___ DOCUMENT PASSAGE ___
GitHub - astra-vision/FAMix: [CVPR 2024] Domain generalization by interpolating original feature styles with styles obtained using random descriptions in natural language

A Simple Recipe for Language-guided Domain Generalized Segmentation

Mohammad Fahes¹, Tuan-Hung Vu^1,2, Andrei Bursuc^1,2, Patrick Pérez³, Raoul de Charette¹
¹ Inria, ² valeo.ai, ³ Kyutai

Project page: https://astra-vision.github.io/FAMix/
Paper: https://arxiv.org/abs/2311.17922

TL; DR: FAMix (for Freeze, Augment, and Mix) is a simple method for domain generalized semantic segmentation, based on minimal fine-tuning, language-driven patch-wise style augmentation, and patch-wise style mixing of original and augmented styles.

Citation

@InProceedings{fahes2024simple,
  title={A Simple Recipe for Language-guided Domain Generalized Segmentation},
  author={Fahes, Mohammad and Vu, Tuan-Hung and Bursuc, Andrei and P{\'e}rez, Patrick and de Charette, Raoul},
  booktitle={CVPR},
  year={2024}
}

Demo

Test on unseen youtube videos in different cities
Training dataset: GTA5
Backbone: ResNet-50
Segmenter: DeepLabv3+

Watch the full video on YouTube

⚠️⚠️Note1: For testing datasets with higher resolution than the one used for training, scaling down the images by a factor of 2 (i.e., scale=0.5) and then upsampling the predictions back to the original resolution speeds up inference and can improve results. Thanks to tpy001 for raising this point in the issues. The scale parameter can be customized when running Evaluation by adding --scale <value>.

⚠️⚠️Note2: One more trick to improve the performance at inference: 1- Predict with a scale=1 (i.e., original size of the input image), 2- Predict with downsampled image (scale=0.5), 3- ensemble the predictions. The code for this is added, it can be activated by adding in --scale <value> and --ensemble in Evaluation.
___
_WHAT TO WORK ON:_
1 > Based on the FAMix page, say whether each statement below agrees with it. Answer yes or no for each, and quote the words that decide it.
(a) The demo uses a ResNet-50 backbone.
(b) The paper appeared at CVPR 2023.
(c) The extra inference trick ensembles a prediction at the original input size with a prediction on an image downsampled to scale 0.5.
2 > Write out the part of the FAMix page that starts at "Test on unseen" and ends at "adding --scale <value>.", with no changes.
___ SUPPLIED INFORMATION ___
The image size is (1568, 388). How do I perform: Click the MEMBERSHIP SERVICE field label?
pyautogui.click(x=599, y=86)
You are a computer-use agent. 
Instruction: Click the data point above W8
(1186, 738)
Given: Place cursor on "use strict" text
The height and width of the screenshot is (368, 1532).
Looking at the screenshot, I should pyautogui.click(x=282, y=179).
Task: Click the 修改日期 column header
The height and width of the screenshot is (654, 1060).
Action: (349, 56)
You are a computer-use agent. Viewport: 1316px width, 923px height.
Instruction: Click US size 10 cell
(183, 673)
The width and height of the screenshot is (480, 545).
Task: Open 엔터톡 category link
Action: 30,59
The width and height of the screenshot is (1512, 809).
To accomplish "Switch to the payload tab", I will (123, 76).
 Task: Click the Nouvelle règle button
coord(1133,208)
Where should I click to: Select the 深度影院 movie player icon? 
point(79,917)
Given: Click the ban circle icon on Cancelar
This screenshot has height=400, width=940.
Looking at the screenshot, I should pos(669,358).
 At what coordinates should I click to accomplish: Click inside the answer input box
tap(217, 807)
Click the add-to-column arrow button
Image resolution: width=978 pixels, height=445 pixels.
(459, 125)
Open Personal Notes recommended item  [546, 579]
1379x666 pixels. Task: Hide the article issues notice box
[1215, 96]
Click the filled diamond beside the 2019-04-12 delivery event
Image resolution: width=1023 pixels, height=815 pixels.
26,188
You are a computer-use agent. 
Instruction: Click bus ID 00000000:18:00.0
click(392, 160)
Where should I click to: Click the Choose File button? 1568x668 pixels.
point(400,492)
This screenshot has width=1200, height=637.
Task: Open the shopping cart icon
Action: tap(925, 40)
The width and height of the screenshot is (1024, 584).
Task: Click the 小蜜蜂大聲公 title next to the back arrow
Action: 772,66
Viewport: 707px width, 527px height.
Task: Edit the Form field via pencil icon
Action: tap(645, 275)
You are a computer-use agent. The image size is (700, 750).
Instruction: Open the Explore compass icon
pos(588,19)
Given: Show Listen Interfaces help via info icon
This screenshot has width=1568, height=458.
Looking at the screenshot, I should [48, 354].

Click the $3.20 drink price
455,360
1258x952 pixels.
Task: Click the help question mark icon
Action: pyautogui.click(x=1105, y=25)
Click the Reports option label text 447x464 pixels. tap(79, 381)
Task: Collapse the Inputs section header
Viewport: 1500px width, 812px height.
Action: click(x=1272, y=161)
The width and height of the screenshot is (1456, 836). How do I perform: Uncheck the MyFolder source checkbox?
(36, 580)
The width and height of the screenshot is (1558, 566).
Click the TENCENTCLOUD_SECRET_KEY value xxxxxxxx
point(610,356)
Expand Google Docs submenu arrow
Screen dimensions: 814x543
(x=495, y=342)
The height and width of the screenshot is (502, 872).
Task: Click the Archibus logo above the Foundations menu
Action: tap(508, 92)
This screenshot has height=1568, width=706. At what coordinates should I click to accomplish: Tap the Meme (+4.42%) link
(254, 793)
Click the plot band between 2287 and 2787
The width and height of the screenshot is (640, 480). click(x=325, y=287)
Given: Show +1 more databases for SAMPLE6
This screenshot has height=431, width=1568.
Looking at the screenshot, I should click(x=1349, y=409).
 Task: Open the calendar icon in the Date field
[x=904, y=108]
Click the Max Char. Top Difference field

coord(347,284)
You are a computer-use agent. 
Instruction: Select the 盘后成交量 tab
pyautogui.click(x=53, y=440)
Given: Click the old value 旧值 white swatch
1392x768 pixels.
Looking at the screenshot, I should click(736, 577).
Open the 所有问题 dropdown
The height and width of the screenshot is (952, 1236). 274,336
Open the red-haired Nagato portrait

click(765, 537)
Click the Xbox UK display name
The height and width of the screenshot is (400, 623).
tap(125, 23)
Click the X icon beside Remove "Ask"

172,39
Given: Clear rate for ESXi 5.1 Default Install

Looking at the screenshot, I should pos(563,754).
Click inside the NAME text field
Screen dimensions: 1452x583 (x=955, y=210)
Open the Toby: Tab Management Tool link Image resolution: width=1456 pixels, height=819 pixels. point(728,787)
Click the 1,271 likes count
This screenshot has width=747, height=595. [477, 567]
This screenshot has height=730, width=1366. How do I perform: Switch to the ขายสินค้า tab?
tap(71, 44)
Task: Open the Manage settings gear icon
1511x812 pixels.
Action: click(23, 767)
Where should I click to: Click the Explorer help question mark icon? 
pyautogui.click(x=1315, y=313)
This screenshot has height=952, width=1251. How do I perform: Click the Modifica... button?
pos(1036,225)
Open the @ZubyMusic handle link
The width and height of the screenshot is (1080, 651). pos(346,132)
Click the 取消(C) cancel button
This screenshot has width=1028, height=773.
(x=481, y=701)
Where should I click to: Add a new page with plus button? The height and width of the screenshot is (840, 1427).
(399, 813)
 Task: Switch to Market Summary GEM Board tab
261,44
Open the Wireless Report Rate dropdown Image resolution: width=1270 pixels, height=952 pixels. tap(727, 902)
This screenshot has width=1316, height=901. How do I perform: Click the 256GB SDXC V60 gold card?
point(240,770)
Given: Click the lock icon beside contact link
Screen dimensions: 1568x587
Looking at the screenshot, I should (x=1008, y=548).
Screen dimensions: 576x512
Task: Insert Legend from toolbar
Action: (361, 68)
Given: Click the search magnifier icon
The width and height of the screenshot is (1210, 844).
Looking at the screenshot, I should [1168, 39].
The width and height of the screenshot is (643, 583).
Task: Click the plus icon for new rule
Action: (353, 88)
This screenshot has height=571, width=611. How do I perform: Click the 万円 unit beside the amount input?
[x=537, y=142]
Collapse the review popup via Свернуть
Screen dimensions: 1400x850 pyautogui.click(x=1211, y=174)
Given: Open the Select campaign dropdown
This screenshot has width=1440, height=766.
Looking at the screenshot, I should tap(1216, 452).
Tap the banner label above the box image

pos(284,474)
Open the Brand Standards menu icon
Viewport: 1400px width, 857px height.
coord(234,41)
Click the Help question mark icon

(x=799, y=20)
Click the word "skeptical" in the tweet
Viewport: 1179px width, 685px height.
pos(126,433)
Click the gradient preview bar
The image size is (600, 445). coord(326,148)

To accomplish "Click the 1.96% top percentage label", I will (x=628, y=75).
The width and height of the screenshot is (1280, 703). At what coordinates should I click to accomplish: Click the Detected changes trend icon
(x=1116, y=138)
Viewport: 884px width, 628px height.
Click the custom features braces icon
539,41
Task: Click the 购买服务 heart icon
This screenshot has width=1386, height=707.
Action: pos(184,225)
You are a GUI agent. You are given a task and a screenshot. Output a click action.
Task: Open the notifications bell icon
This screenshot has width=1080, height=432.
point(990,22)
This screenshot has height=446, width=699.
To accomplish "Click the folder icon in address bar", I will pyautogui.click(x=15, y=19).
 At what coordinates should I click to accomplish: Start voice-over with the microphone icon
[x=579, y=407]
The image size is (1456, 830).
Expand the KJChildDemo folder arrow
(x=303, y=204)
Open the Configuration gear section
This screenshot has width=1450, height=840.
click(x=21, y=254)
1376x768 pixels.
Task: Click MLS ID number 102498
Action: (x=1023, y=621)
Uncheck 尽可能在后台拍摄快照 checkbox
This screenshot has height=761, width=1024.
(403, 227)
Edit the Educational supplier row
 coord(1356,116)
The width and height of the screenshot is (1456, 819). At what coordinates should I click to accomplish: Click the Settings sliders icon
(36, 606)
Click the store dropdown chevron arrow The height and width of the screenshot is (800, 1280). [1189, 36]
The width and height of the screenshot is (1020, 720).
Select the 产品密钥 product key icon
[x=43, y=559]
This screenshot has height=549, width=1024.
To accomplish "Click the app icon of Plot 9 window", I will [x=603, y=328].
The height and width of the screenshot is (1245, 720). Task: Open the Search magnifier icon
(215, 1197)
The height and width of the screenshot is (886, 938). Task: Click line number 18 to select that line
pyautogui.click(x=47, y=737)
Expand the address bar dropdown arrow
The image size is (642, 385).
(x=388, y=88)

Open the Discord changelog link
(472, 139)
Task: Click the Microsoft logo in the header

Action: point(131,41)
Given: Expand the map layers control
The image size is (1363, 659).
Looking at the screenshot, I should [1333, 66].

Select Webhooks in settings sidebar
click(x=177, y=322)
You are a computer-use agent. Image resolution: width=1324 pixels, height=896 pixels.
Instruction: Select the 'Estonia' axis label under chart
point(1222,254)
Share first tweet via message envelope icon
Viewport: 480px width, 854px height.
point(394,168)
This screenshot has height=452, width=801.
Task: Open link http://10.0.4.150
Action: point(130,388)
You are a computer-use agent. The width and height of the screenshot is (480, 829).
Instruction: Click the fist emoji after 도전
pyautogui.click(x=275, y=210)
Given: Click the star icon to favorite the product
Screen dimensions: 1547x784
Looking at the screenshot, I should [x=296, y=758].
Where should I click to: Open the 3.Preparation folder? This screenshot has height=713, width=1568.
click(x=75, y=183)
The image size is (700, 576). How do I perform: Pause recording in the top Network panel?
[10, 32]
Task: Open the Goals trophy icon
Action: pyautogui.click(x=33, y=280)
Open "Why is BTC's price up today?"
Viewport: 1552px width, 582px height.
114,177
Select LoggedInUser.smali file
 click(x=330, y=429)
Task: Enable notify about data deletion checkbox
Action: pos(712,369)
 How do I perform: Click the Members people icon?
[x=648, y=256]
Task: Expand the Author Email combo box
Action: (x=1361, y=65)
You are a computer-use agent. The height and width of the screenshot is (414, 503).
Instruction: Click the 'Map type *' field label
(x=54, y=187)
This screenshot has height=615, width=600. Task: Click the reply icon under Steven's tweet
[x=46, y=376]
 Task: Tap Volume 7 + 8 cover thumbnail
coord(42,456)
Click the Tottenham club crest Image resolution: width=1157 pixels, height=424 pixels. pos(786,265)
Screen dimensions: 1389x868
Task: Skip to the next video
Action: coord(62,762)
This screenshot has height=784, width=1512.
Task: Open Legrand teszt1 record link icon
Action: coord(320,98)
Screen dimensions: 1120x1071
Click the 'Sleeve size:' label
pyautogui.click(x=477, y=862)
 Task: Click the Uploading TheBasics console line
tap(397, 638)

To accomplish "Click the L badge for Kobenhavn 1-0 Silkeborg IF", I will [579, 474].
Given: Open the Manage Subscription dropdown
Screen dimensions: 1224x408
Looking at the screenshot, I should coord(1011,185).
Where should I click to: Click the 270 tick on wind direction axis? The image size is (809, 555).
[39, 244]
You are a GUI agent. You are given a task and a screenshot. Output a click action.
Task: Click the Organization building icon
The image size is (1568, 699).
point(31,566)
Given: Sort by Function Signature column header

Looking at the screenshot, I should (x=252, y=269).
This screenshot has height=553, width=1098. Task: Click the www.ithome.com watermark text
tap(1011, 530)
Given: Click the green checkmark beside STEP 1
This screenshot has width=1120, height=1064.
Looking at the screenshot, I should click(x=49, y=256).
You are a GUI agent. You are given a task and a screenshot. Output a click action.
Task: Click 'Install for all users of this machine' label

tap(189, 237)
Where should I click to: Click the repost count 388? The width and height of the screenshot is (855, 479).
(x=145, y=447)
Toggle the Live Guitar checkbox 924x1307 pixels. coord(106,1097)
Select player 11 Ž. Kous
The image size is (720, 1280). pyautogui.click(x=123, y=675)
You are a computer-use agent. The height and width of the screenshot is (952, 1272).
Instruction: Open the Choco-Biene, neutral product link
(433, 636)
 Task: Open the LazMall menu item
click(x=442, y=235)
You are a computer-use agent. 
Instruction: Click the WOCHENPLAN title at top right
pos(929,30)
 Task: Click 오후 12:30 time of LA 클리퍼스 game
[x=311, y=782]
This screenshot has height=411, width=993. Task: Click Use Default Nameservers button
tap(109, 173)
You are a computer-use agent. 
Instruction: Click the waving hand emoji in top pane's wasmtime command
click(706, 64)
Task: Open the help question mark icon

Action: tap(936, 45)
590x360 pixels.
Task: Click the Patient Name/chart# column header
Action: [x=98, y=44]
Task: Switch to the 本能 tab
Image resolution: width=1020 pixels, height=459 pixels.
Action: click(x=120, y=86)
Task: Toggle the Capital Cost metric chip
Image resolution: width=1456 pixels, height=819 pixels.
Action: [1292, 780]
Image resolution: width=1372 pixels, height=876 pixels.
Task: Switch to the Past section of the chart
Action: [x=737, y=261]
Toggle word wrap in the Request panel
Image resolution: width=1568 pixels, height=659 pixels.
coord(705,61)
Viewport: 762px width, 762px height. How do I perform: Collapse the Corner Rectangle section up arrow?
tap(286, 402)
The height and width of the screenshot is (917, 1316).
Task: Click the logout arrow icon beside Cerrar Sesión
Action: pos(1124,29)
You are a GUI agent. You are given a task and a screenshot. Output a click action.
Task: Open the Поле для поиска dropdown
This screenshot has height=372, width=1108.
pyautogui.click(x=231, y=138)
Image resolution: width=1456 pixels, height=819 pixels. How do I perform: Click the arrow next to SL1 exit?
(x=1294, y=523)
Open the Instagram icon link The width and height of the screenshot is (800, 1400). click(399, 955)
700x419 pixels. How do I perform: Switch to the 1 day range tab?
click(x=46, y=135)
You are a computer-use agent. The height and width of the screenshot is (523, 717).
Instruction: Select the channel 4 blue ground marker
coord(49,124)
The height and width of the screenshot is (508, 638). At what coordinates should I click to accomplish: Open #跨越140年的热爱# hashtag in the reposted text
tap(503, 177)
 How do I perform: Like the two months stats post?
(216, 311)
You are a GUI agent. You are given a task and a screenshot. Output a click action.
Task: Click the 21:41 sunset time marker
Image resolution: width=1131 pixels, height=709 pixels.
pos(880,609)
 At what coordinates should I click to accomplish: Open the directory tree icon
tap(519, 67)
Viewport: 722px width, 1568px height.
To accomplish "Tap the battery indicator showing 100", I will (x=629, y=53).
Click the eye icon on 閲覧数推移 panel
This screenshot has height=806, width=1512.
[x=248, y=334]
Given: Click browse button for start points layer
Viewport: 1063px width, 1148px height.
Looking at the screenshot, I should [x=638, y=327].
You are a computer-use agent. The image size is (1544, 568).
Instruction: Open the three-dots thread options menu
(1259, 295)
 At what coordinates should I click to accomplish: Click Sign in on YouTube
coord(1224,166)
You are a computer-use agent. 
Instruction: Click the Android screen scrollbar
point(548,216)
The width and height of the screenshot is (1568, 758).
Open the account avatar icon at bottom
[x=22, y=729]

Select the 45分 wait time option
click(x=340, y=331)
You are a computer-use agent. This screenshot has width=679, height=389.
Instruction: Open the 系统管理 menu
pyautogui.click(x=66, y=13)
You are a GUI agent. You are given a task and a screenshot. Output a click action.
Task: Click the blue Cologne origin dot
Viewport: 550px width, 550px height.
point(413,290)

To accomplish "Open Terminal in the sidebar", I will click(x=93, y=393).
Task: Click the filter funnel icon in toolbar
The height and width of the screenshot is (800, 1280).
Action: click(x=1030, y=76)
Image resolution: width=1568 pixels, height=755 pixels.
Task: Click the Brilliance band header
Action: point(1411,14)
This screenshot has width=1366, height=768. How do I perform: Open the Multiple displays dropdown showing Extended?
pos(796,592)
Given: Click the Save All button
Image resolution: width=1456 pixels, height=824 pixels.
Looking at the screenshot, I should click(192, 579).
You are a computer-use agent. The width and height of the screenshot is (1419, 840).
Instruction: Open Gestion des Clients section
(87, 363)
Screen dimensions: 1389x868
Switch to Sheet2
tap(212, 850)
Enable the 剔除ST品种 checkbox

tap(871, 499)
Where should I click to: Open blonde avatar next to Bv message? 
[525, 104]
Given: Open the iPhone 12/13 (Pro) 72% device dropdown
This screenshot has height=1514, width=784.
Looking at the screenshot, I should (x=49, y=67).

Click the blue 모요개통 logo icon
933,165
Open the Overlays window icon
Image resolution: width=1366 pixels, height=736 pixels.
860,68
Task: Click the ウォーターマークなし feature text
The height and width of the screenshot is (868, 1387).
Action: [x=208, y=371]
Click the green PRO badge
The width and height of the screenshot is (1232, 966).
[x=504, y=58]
___
_PROBLEM SOLUTIONS:_
1 >
(a) Yes: "Backbone: ResNet-50"
(b) No: "[CVPR 2024]"
(c) Yes: "1- Predict with a scale=1 (i.e., original size of the input image), 2- Predict with downsampled image (scale=0.5), 3- ensemble the predictions."

2 >
Test on unseen youtube videos in different cities
Training dataset: GTA5
Backbone: ResNet-50
Segmenter: DeepLabv3+

Watch the full video on YouTube

⚠️⚠️Note1: For testing datasets with higher resolution than the one used for training, scaling down the images by a factor of 2 (i.e., scale=0.5) and then upsampling the predictions back to the original resolution speeds up inference and can improve results. Thanks to tpy001 for raising this point in the issues. The scale parameter can be customized when running Evaluation by adding --scale <value>.